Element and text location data

□ □ □ □ □

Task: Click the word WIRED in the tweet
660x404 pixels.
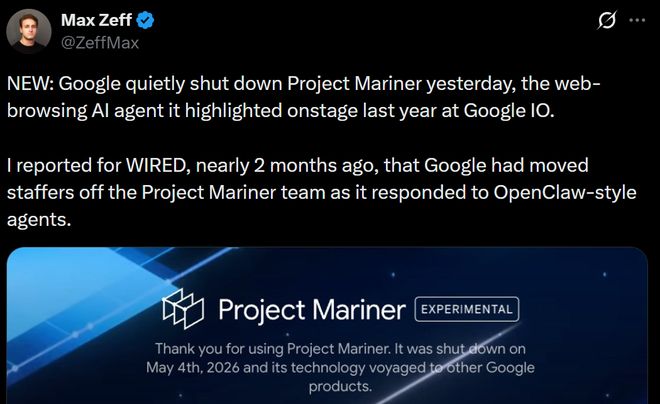Action: point(156,165)
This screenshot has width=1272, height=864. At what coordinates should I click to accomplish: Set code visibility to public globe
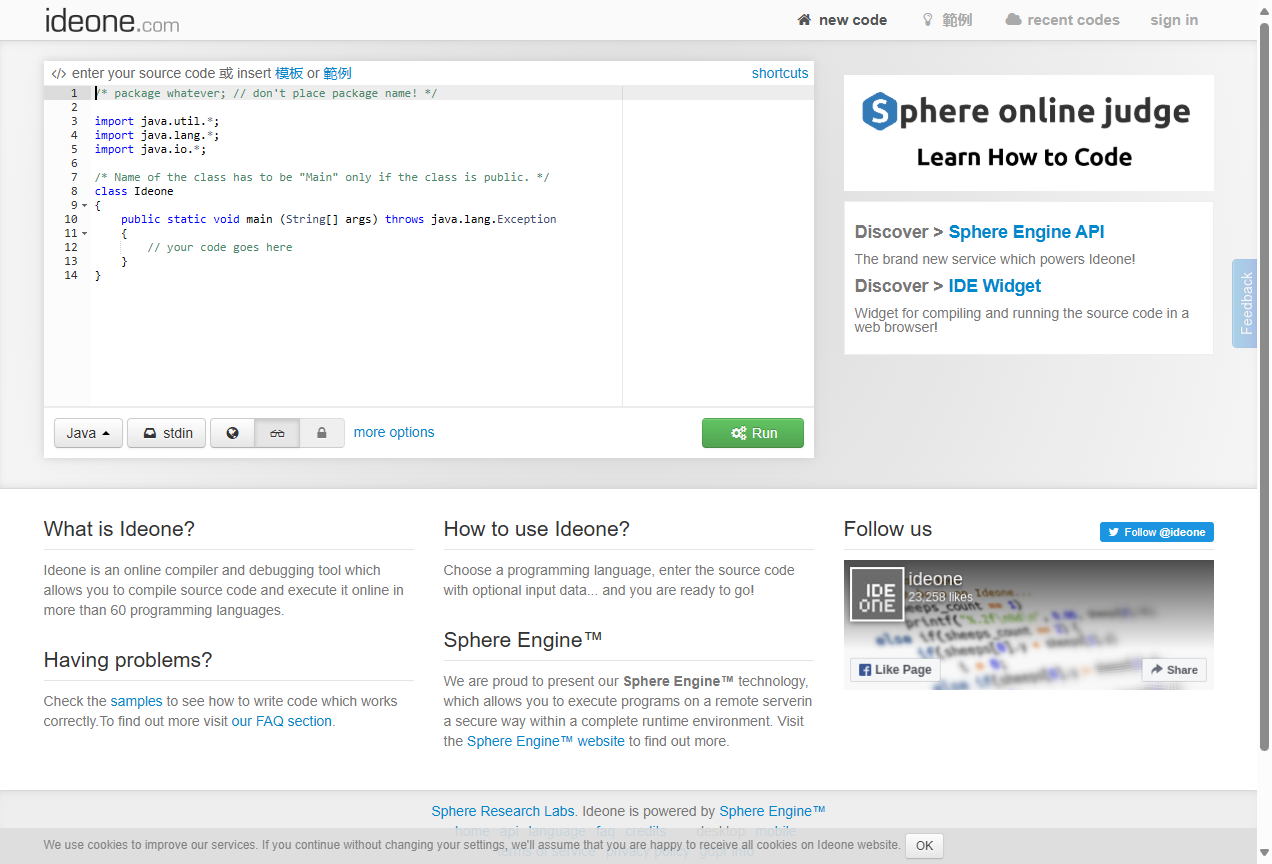(233, 433)
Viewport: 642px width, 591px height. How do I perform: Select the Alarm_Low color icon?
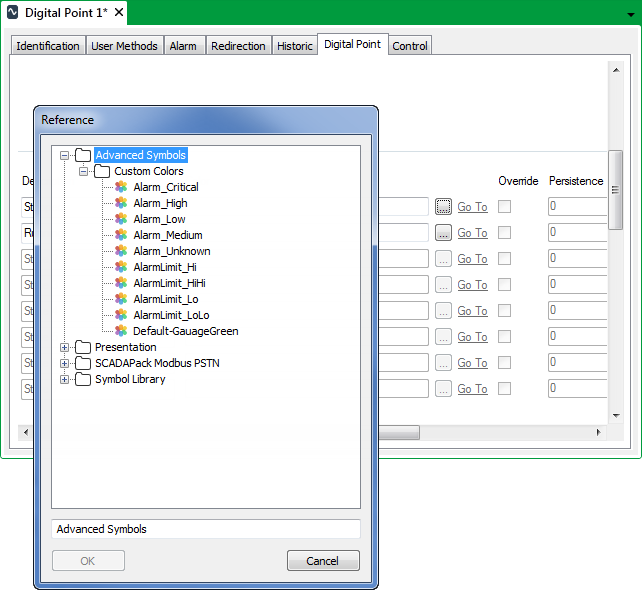coord(121,219)
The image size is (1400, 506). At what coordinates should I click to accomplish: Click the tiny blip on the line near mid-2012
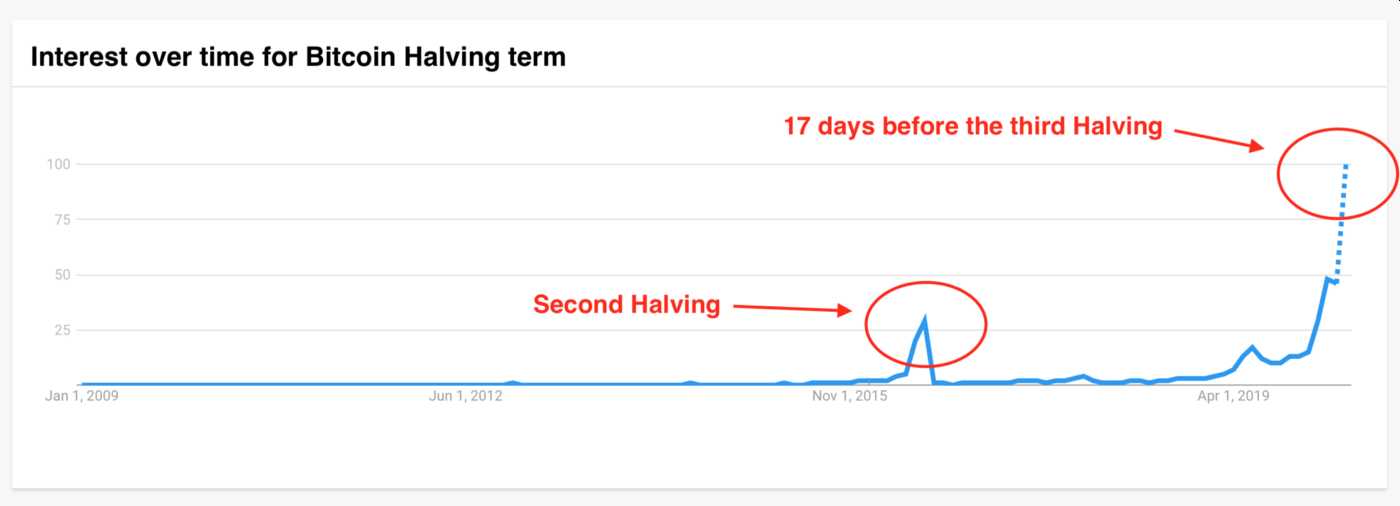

□ □ □ □ □

What is being asked: Reproduce all of the lines above verbatim, omitting the pictures.

Result:
Task: Click the word WIRED in the tweet
660x404 pixels.
Action: point(156,165)
This screenshot has width=1272, height=864. At what coordinates should I click to accomplish: Set code visibility to public globe
(233, 433)
Viewport: 642px width, 591px height. How do I perform: Select the Alarm_Low color icon?
coord(121,219)
The image size is (1400, 506). At what coordinates should I click to accomplish: Click the tiny blip on the line near mid-2012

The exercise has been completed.